Prazos para retirada
A retirada das tropas americanas do Afeganistão foi acertada em negociações diretas entre o governo americano e representantes dos talibãs no ano passado, ainda no governo Trump, em circunstâncias pouco claras. Além da promessa da retirada, que surpreendeu aliados e mesmo integrantes do governo afegão, há uma iniciativa para um acordo entre o Talibã e as autoridades de Cabul, ainda em andamento e com muitas questões em aberto .
Segundo o New York Times, os dados de inteligência usados por Biden estão prontos desde o ano passado, mas Trump, mesmo assim , quis pressionar pela saída completa até maio. Biden foi mais cauteloso, sinalizando que não vai cumprir o prazo, mas declarando que “não pode imaginar” as tropas no país no ano que vem.
Os Talibãs já informaram que esperam que o combinado seja cumprido, ou seja, que as tropas estrangeiras saiam em breve. Caso contrário, prometeu retomar os ataques contra as forças de intervenção.

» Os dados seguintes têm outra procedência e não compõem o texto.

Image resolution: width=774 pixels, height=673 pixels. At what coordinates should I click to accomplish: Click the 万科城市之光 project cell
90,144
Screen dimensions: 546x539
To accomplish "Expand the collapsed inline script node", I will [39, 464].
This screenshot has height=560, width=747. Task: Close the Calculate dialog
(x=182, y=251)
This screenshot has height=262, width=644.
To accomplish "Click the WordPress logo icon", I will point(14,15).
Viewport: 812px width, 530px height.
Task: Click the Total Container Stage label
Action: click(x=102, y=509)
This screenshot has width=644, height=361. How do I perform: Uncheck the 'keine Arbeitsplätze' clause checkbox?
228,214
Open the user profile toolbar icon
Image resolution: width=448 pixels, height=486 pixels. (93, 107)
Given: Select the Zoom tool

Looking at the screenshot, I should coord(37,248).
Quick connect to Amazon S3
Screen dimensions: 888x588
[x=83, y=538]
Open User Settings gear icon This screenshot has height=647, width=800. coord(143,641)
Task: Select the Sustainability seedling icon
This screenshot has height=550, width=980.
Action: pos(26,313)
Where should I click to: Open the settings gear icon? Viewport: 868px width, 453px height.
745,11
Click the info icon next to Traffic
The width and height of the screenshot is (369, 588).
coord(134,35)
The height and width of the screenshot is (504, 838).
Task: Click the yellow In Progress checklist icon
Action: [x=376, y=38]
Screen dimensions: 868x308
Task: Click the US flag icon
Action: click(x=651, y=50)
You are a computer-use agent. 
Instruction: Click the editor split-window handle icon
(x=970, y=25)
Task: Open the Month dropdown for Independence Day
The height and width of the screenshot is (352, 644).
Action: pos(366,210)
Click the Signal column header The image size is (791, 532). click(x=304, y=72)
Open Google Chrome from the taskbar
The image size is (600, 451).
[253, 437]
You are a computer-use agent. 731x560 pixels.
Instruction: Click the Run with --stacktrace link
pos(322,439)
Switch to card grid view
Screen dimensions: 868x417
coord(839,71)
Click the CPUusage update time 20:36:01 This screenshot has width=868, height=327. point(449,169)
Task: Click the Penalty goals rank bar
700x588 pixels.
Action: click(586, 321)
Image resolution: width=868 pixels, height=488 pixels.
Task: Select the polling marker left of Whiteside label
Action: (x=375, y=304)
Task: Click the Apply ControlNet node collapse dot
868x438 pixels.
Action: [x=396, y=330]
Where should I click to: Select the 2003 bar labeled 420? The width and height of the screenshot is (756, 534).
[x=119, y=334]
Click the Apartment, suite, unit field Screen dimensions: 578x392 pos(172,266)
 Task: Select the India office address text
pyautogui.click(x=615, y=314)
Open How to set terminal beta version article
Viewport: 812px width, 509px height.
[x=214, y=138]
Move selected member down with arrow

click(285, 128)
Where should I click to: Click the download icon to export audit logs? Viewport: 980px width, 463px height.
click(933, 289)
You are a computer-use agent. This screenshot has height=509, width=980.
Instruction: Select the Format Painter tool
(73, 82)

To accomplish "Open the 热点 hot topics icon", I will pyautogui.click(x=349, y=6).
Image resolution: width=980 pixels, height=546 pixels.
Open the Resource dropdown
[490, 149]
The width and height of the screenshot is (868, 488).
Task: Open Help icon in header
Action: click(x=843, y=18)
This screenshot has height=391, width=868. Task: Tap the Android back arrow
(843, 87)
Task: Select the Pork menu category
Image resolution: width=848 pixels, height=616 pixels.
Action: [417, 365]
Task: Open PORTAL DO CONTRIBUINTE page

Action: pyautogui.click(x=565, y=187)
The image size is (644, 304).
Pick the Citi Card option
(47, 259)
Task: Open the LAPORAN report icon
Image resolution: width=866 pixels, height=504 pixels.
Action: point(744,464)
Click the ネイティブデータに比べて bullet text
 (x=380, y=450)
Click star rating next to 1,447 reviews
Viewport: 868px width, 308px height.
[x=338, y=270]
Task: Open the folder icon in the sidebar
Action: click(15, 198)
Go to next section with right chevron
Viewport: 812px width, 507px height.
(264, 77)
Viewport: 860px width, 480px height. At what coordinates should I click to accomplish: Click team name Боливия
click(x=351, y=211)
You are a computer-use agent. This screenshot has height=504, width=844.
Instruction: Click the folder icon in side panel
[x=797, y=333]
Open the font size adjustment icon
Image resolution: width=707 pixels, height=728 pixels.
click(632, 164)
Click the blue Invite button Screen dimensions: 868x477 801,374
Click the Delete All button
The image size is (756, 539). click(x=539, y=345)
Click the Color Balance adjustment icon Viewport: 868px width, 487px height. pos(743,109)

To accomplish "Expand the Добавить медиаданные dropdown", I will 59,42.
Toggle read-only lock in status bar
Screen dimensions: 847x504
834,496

Mas enquanto boa parte da comunidade militar e de inteligência pressiona pela permanência, alguns integrantes do governo veem com certo ceticismo as informações dos relatórios. Segundo o New York Times, não há sinais de um reagrupamento de organizações terroristas em solo afegão — e o fato dos talibãs serem rivais do Estado Islâmico contribui para esta posição. Há ainda o debate sobre até que ponto a presença militar americana serve como um freio para o desenvolvimento pleno do Afeganistão.
A Casa Branca afirma que uma decisão final ainda não foi tomada. Uma revisão sobre a política americana para o Afeganistão ainda está sendo feita, e deve ser concluída em abril.